● **WHAT TO DO**:
Check each line of the records below for the word "green" and copy those where it appears.

● **MATERIAL TO PROCESS**:
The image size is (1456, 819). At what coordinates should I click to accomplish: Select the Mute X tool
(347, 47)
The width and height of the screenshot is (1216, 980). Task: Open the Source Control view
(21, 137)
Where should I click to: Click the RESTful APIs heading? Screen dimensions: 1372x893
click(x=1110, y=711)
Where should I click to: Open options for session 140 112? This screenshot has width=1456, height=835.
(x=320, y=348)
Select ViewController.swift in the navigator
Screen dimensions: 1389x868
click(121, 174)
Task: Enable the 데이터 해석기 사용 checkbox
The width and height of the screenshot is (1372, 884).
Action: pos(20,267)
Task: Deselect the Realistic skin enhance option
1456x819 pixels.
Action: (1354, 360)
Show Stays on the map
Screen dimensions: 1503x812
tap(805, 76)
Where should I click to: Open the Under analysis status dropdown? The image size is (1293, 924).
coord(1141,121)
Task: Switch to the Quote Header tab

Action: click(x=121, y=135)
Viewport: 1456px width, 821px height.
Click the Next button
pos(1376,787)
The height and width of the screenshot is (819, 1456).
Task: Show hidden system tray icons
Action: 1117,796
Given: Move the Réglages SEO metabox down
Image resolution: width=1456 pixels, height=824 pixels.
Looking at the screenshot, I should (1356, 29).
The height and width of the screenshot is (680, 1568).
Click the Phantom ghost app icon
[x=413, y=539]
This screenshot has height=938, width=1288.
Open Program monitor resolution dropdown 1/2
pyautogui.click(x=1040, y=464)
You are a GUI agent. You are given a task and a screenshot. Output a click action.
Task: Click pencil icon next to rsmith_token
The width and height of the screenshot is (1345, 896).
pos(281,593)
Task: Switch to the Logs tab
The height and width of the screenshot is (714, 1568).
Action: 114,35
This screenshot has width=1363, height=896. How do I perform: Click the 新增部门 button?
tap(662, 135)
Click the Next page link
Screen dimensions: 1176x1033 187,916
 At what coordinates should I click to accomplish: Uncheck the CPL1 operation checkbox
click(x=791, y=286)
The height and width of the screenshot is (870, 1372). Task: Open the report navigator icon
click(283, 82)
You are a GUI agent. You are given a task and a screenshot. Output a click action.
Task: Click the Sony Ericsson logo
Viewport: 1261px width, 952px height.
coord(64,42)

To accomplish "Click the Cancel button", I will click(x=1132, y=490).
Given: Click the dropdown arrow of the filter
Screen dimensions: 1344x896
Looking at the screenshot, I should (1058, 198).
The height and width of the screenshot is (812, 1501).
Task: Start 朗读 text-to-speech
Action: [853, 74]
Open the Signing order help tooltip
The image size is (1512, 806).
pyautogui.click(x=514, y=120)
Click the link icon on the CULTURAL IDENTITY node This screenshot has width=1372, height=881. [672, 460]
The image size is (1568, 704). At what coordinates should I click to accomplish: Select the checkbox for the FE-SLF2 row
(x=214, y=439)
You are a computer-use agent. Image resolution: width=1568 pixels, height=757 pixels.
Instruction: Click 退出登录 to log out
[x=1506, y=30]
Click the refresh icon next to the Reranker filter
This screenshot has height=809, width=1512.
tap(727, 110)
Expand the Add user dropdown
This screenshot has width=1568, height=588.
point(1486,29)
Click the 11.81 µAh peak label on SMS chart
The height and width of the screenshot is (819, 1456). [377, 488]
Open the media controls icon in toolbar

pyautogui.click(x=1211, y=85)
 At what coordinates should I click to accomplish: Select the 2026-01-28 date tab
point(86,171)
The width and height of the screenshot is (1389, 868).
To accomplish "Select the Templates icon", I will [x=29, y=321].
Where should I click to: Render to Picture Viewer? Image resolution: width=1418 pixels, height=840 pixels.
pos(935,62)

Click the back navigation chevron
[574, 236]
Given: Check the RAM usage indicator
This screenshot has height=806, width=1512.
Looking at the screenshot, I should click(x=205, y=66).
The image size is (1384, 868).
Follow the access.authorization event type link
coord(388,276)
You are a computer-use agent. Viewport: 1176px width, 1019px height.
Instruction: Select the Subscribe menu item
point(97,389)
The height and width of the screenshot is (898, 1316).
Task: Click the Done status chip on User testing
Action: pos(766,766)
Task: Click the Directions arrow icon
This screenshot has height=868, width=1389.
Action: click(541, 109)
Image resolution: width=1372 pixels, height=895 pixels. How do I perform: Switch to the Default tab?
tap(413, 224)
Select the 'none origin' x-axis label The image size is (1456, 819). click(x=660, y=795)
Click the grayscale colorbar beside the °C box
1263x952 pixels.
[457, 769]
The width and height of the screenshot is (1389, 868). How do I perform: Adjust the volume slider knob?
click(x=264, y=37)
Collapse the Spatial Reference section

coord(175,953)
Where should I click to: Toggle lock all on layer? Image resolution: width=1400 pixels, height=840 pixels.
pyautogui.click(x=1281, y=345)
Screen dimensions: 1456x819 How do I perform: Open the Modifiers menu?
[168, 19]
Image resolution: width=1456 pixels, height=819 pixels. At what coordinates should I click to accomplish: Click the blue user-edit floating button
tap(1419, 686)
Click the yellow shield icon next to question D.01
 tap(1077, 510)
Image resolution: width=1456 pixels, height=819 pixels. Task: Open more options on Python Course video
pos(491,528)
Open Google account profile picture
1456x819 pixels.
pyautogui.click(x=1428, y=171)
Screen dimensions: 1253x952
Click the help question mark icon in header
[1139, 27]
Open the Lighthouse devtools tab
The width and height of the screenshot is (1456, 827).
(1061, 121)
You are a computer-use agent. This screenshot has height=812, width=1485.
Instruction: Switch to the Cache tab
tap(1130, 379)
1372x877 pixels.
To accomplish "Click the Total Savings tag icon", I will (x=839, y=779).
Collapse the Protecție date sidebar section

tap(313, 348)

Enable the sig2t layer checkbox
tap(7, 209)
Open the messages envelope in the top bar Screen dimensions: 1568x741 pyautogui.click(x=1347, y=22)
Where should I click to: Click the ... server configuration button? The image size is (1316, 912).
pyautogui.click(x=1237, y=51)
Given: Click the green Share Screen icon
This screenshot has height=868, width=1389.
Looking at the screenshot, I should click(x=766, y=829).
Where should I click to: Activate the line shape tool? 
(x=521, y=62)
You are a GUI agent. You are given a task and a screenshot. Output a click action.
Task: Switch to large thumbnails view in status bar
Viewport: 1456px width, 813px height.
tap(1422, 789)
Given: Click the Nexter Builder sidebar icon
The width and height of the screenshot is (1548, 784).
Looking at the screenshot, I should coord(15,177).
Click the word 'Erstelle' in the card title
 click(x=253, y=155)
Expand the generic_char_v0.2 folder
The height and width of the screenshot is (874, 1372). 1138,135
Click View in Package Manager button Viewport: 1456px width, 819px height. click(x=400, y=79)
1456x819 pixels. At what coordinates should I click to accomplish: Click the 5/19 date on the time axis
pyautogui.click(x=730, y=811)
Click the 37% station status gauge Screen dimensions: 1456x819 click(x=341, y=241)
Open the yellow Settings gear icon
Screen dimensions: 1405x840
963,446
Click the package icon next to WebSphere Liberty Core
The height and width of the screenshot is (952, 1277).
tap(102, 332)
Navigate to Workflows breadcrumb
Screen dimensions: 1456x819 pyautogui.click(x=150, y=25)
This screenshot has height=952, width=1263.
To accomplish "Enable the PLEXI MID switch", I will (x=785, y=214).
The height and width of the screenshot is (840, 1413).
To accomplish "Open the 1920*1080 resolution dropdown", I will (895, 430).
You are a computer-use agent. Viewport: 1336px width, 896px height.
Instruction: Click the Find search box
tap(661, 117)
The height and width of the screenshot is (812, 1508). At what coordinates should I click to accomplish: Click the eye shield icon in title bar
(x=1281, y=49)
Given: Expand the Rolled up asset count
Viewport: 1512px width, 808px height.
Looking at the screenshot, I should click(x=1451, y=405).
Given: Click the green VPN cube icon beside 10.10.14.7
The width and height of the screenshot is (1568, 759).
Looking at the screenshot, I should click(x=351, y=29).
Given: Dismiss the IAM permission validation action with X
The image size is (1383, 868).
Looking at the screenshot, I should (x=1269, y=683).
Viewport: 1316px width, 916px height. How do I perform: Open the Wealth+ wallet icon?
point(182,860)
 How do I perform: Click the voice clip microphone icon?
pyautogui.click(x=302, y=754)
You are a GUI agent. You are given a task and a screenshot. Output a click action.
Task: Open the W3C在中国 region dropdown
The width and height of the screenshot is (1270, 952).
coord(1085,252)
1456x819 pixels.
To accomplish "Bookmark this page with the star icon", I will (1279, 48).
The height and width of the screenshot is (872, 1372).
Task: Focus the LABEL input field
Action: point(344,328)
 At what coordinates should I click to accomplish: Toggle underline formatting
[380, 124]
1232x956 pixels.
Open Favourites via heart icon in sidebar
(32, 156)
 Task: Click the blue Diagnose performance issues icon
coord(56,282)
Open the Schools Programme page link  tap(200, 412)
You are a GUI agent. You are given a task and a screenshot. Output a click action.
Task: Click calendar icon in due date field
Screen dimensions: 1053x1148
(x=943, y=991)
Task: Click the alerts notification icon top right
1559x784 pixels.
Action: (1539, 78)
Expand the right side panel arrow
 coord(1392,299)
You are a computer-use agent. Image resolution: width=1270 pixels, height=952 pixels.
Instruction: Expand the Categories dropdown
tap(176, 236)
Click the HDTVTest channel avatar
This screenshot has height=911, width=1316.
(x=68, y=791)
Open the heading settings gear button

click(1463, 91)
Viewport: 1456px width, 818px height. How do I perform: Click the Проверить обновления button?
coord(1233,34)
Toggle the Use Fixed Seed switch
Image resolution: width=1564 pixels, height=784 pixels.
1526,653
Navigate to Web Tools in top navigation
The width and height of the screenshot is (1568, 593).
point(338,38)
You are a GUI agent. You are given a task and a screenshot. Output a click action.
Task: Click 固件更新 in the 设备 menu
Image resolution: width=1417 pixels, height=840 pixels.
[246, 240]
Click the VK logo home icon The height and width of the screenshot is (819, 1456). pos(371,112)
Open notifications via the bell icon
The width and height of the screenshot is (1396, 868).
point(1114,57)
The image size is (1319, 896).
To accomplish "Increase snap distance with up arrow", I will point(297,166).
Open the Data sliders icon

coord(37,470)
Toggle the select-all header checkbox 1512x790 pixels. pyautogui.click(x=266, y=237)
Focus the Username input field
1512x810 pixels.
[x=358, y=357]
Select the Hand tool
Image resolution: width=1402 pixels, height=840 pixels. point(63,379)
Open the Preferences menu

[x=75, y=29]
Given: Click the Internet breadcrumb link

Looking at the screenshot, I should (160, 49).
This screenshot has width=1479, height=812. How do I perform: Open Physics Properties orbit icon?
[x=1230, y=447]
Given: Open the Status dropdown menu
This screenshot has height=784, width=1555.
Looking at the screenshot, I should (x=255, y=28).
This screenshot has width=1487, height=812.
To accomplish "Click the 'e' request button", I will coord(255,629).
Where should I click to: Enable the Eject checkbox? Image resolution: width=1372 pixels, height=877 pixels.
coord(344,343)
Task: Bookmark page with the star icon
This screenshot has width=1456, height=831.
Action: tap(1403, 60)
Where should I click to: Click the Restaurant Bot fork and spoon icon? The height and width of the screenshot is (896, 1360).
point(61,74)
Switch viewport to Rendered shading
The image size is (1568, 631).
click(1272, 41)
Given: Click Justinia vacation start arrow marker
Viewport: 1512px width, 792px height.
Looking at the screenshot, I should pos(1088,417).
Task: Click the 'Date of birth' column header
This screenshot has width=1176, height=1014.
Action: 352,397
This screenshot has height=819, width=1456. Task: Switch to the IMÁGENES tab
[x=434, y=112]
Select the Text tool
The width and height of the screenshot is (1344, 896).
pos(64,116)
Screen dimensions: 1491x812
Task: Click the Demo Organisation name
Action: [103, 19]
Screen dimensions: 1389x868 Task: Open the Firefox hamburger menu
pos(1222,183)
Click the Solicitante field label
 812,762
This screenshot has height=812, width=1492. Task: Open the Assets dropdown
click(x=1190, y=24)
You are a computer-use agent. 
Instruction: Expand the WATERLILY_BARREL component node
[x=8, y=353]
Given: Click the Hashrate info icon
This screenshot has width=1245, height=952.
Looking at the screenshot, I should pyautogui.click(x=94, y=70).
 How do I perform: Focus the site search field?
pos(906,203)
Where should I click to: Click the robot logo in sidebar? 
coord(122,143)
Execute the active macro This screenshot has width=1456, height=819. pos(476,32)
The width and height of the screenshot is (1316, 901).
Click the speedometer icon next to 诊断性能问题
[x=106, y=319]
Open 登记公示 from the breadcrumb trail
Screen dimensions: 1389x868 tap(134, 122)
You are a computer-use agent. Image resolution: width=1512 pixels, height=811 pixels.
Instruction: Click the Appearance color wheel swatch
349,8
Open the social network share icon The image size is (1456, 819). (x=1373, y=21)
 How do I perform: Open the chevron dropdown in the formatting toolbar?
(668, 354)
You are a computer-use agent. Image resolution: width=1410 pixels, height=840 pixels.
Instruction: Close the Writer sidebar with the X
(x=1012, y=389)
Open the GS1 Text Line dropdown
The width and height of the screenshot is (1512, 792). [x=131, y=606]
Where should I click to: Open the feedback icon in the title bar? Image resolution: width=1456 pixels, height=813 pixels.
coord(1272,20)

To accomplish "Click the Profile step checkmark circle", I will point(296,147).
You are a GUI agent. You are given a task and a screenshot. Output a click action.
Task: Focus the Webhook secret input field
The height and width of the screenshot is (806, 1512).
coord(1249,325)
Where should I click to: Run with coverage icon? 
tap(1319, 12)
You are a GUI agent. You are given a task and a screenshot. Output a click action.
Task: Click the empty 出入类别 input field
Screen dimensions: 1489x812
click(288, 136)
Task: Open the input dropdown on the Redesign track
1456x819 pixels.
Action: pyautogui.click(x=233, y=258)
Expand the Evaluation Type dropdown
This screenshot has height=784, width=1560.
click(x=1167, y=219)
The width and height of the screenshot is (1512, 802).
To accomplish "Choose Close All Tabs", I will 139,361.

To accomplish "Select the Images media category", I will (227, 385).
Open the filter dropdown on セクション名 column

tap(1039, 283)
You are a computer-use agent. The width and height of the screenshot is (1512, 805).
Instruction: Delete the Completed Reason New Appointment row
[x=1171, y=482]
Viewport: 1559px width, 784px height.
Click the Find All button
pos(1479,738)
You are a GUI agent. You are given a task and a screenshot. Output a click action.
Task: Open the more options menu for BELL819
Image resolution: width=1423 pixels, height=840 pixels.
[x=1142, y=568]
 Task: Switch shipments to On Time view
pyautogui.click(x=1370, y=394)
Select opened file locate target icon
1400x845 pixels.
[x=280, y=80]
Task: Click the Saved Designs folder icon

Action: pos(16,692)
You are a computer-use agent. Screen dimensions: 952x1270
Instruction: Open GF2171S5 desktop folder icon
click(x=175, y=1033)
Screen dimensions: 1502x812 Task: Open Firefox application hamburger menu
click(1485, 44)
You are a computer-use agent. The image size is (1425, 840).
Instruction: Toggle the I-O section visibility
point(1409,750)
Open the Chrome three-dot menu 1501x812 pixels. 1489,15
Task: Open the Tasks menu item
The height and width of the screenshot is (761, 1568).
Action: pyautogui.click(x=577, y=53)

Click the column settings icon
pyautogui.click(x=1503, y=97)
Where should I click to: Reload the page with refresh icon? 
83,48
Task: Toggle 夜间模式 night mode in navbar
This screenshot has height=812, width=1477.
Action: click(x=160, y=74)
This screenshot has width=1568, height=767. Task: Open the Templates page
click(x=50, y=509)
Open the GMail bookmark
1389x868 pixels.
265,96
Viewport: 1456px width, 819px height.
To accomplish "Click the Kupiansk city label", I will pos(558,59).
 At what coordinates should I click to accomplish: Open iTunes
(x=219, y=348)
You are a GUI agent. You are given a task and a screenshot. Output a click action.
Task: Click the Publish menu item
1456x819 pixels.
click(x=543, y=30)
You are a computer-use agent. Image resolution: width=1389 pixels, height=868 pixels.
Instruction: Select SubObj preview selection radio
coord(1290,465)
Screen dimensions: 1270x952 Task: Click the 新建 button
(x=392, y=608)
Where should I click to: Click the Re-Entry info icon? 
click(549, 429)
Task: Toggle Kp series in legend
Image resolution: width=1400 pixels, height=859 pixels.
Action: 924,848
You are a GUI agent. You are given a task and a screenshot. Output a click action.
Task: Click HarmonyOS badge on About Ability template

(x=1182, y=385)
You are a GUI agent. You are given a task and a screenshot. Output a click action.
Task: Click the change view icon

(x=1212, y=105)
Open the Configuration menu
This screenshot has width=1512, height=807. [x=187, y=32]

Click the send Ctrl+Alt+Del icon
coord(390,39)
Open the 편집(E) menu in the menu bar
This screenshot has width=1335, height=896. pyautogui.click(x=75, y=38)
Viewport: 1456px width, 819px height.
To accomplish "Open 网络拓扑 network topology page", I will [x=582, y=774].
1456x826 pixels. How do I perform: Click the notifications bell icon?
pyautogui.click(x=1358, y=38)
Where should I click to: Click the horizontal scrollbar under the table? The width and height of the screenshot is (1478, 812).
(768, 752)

● **RESPONSE TO THIS TASK**:
Given: Click the green Share Screen icon
Given: Click the green VPN cube icon beside 10.10.14.7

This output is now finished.